──────── Page extract
Ramblers defense steps up to challenge in road clash with RedHawks
After riding down Easy Street on cruise control for five straight weeks, the Loyola Academy Ramblers found themselves on a hazardous uphill stretch of road en route to their sixth straight victory Friday night, Sept. 30, on the far South Side.
An indication that this was going to be a difficult struggle came at the outset when the Marist RedHawks halted a 17-play Loyola drive at their 33-yard line and then went down the field in 10 plays to get the first touchdown of the night.
It was the first time this season that the Ramblers had trailed and the first time they had been scored on in the first quarter. In their previous games they’d scored a combined total of 90 unanswered points in the opening 12 minutes.
────────────────
──────── Data
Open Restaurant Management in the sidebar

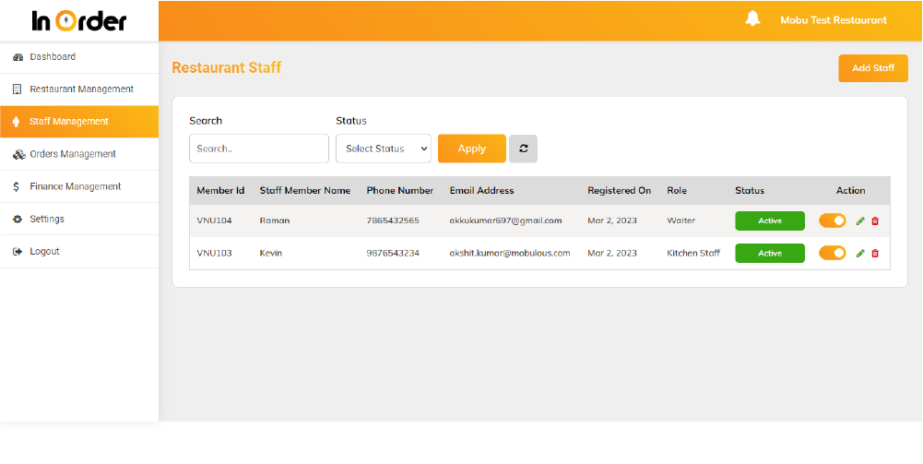pos(81,89)
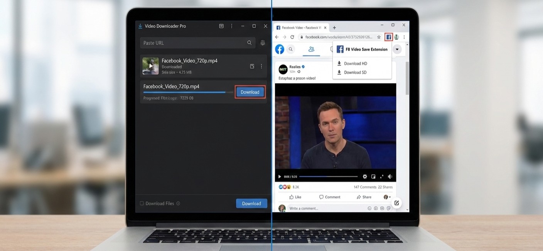Mute the video with the volume icon

[x=390, y=176]
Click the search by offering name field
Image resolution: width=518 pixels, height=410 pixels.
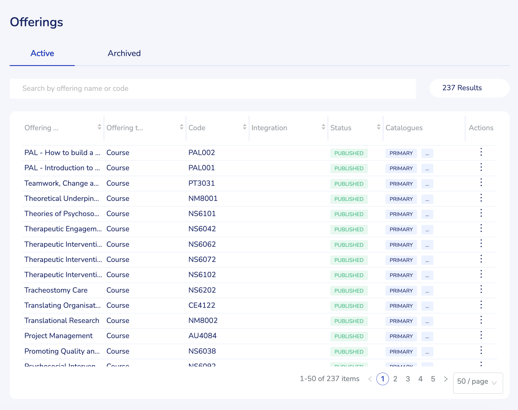coord(213,88)
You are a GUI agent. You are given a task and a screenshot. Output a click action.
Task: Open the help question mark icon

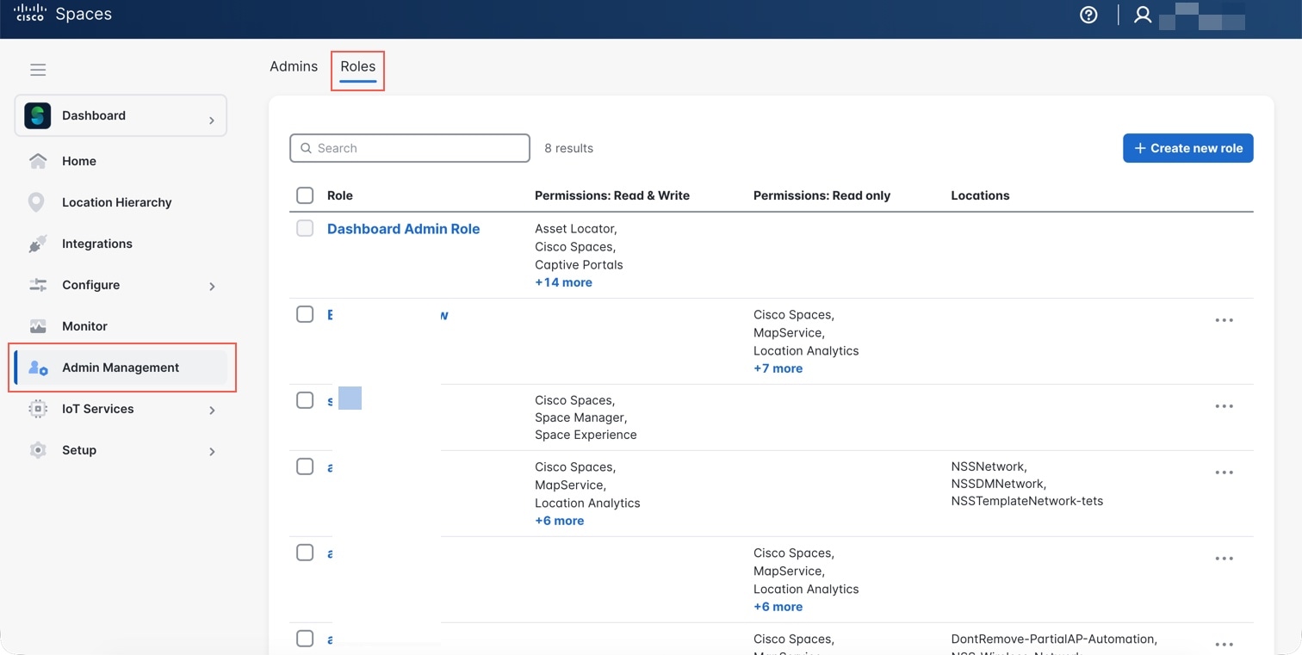tap(1088, 15)
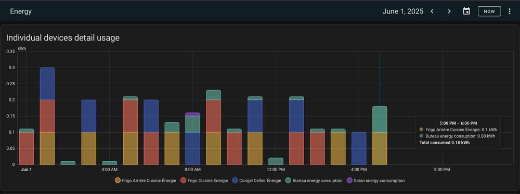Toggle Salon energy consumption legend entry
The width and height of the screenshot is (520, 194).
(375, 180)
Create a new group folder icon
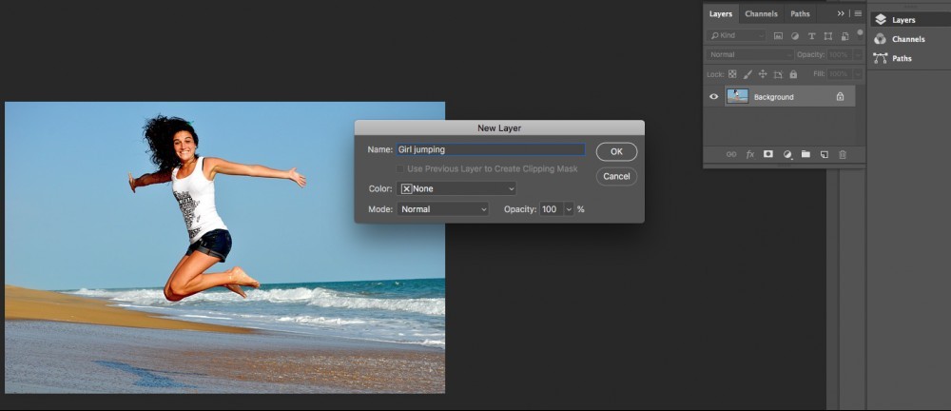The image size is (951, 411). tap(805, 154)
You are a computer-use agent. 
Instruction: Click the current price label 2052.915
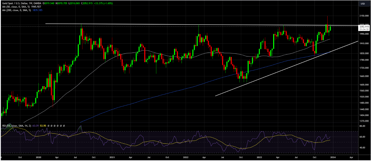(x=364, y=27)
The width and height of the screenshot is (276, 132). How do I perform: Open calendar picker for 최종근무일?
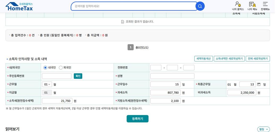pyautogui.click(x=259, y=85)
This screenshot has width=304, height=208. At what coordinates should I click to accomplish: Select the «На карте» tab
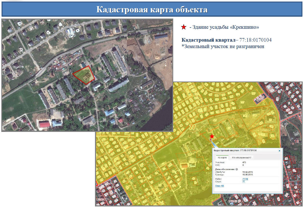coord(222,157)
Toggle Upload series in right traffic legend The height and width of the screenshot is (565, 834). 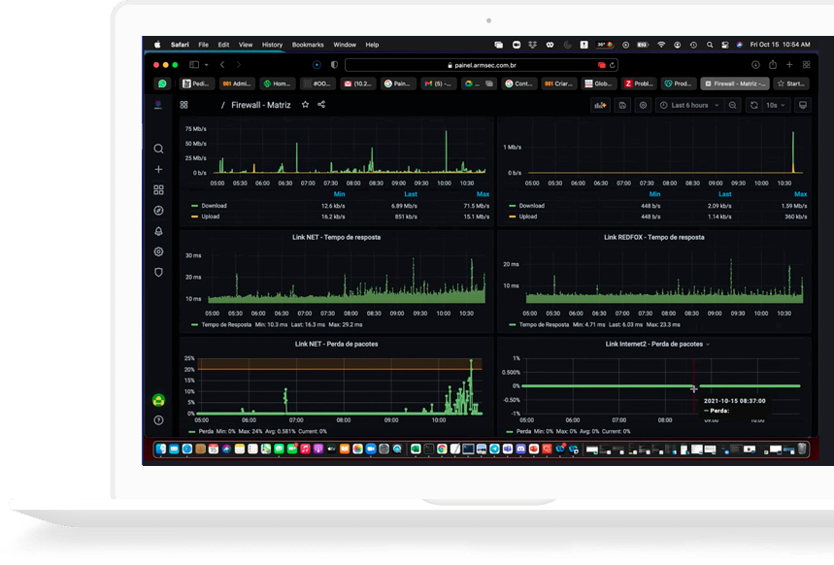tap(528, 216)
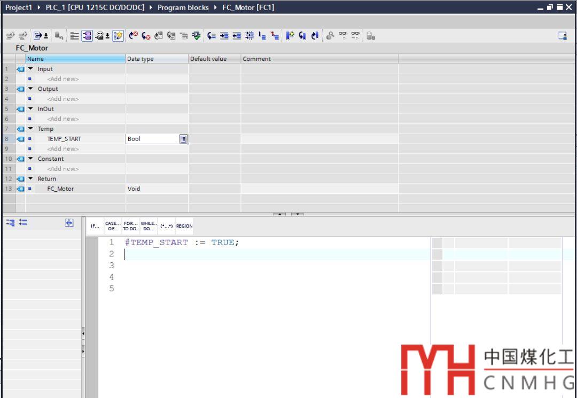Insert a REGION block from favorites bar
This screenshot has width=577, height=398.
(184, 226)
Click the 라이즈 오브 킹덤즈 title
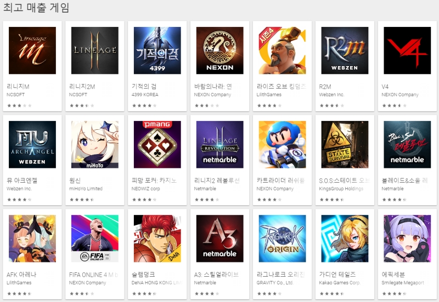 (282, 86)
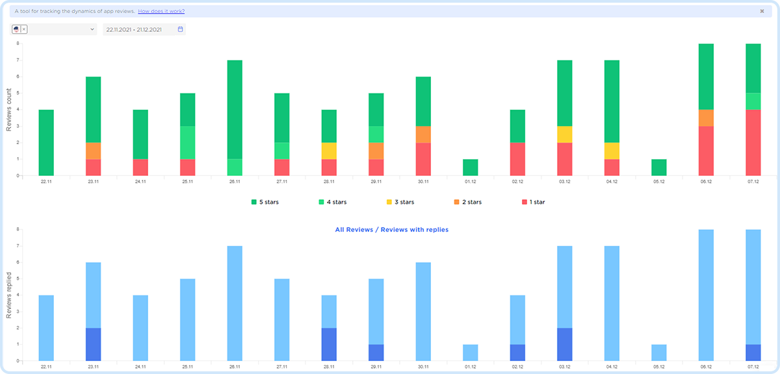The image size is (780, 374).
Task: Remove the selected country flag tag
Action: tap(24, 29)
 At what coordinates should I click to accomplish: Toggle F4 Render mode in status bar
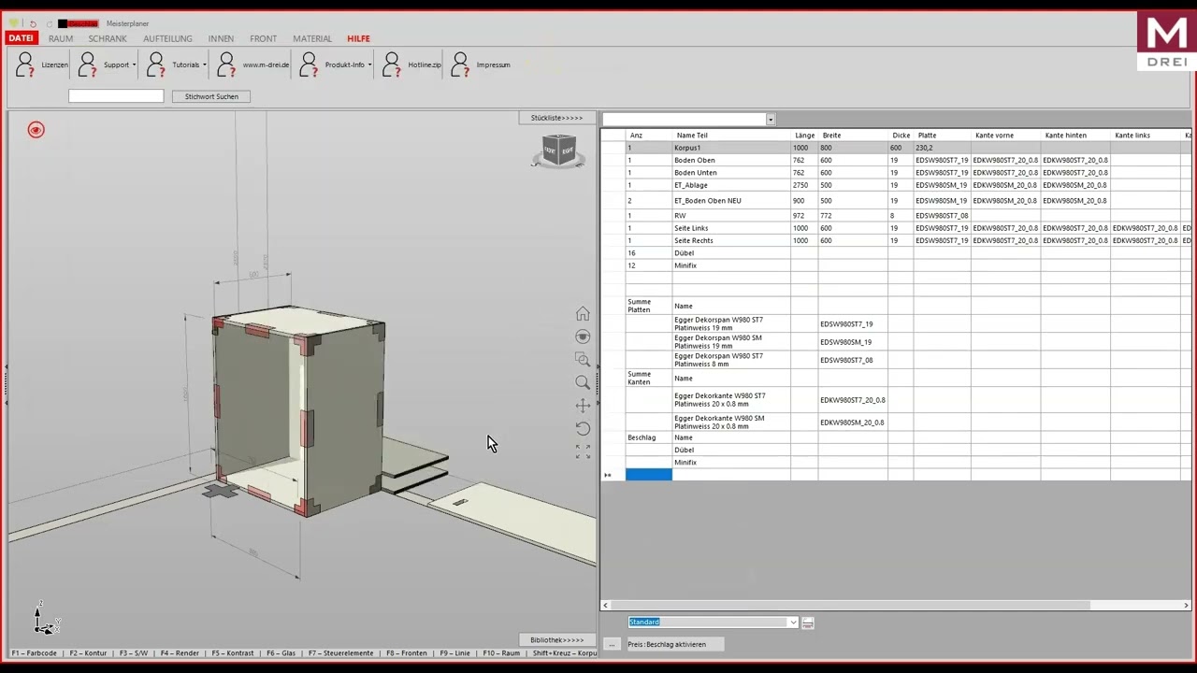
────────────────
*Stated goal 1:*
Answer these questions from the Ramblers game report:
(a) On what date was the game played?
(b) In how many plays did the RedHawks drive for the first touchdown of the night?
(c) How many combined unanswered points had the Ramblers scored in the opening 12 minutes of their previous games?
*Stated goal 2:*
Retype the Ramblers game report between "An indication that" and "of the night.", inclusive.

*Solution 1:*
(a) Friday night, Sept. 30
(b) 10 plays
(c) 90 points

*Solution 2:*
An indication that this was going to be a difficult struggle came at the outset when the Marist RedHawks halted a 17-play Loyola drive at their 33-yard line and then went down the field in 10 plays to get the first touchdown of the night.